Characteristics of the Spanish University students and most demanded degrees

Share

Fecha del documento: 05-04-2022

Matriculaciones en cada una de las universidades españolas

1. Introduction

Visualizations are graphical representations of data that allow to transmit in a simple and effective way the information linked to them. The visualization potential is very wide, from basic representations, such as a graph of lines, bars or sectors, to visualizations configured on control panels or interactive dashboards. Visualizations play a fundamental role in drawing conclusions from visual information, also allowing to detect patterns, trends, anomalous data, or project predictions, among many other functions. 

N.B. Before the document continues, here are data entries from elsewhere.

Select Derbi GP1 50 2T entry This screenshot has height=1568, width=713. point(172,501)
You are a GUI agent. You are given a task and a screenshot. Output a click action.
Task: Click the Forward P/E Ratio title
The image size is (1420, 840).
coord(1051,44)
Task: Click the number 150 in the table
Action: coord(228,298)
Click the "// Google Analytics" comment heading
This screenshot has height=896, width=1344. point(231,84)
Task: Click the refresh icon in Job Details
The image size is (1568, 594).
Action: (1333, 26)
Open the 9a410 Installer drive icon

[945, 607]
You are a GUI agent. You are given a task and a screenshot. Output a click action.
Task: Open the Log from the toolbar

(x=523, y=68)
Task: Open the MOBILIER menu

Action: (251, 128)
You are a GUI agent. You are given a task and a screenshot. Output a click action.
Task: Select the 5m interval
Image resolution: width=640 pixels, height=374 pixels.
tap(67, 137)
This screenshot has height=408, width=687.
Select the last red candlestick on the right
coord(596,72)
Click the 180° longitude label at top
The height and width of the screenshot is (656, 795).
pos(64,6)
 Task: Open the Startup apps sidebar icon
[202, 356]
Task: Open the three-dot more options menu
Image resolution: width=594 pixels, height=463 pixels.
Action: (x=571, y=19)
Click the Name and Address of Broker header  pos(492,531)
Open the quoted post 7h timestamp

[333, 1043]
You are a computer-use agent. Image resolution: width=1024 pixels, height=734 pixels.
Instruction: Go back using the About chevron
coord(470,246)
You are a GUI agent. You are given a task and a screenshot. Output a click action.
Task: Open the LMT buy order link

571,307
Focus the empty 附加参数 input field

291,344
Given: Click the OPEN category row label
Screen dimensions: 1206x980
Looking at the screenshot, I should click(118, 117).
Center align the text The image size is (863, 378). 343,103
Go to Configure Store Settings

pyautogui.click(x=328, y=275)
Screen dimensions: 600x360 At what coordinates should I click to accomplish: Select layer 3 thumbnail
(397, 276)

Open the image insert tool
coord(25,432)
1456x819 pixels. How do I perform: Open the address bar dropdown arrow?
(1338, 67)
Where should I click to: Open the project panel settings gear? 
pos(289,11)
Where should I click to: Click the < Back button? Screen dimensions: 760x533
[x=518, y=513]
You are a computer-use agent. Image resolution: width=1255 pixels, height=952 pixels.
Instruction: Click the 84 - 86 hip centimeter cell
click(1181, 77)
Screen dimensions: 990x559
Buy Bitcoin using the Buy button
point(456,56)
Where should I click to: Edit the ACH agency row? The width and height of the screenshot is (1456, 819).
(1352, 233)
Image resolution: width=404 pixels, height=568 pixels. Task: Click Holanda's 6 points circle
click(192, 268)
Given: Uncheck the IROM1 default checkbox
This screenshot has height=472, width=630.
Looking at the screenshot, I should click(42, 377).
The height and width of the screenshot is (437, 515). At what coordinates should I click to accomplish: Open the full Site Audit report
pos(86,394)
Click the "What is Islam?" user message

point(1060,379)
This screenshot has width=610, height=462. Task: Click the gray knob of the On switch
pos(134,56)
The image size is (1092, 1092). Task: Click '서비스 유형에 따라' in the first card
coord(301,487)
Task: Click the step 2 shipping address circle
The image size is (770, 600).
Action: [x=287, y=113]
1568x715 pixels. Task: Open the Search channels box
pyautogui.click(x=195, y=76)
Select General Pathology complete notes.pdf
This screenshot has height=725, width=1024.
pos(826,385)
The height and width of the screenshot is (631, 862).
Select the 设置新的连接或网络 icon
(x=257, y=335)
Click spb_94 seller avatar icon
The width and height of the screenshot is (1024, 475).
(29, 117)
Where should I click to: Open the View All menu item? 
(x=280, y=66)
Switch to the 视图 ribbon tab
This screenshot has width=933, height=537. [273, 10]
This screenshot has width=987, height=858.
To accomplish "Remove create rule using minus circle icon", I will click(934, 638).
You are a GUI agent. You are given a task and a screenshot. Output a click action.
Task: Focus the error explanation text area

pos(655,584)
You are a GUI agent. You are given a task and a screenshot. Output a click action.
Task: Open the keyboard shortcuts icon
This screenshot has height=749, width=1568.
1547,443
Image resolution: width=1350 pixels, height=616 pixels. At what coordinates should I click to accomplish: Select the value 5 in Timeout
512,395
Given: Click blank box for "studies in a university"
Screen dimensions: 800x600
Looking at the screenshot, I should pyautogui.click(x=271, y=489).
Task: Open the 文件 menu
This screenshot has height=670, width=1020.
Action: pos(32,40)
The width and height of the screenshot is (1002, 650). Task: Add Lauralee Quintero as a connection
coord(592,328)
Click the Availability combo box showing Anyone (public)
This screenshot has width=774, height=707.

Before proceeding to build an effective visualization, we need to perform a previous treatment of the data, paying special attention to obtaining them and validating their content, ensuring that they are in the appropriate and consistent format for processing and do not contain errors. A preliminary treatment of the data is essential to perform any task related to the analysis of data and of performing an effective visualization.

In the "Visualizations step-by-step" section, we are periodically presenting practical exercises on open data visualization that are available in the datos.gob.es catalog or other similar catalogs. There we approach and describe in a simple way the necessary steps to obtain the data, perform the transformations and analyzes that are pertinent to, finally, we create interactive visualizations, from which we can extract information that is finally summarized in final conclusions.

In this practical exercise, we have carried out a simple code development that is conveniently documented by relying on tools for free use. All generated material is available for reuse in the GitHub Data Lab repository.

Access the data lab repository on Github.

Run the data pre-processing code on Google Colab.

2. Objetives

The main objective of this post is to learn how to make an interactive visualization based on open data. For this practical exercise we have chosen datasets that contain relevant information about the students of the Spanish university over the last few years. From these data we will observe the characteristics presented by the students of the Spanish university and which are the most demanded studies.

3. Resources

3.1. Datasets

For this practical case, data sets published by the Ministry of Universities have been selected, which collects time series of data with different disaggregations that facilitate the analysis of the characteristics presented by the students of the Spanish university. These data are available in the datos.gob.es catalogue and in the Ministry of Universities' own data catalogue. The specific datasets we will use are:

Enrolled by type of university modality, area of nationality and field of science, and enrolled by type and modality of university, gender, age group and field of science for PHD students by autonomous community from the academic year 2015-2016 to 2020-2021.
Enrolled by type of university modality, area of nationality and field of science, and enrolled by type and modality of the university, gender, age group and field of science for master's students by autonomous community from the academic year 2015-2016 to 2020-2021.
Enrolled by type of university modality, area of nationality and field of science and enrolled by type and modality of the university, gender, age group and field of study for bachelor´s students by autonomous community from the academic year 2015-2016 to 2020-2021.
Enrolments for each of the degrees taught by Spanish universities that is published in the Statistics section of the official website of the Ministry of Universities. The content of this dataset covers from the academic year 2015-2016 to 2020-2021, although for the latter course the data with provisional.

3.2. Tools

To carry out the pre-processing of the data, the R programming language has been used from theGoogle Colab cloud service, which allows the execution of Notebooks de Jupyter.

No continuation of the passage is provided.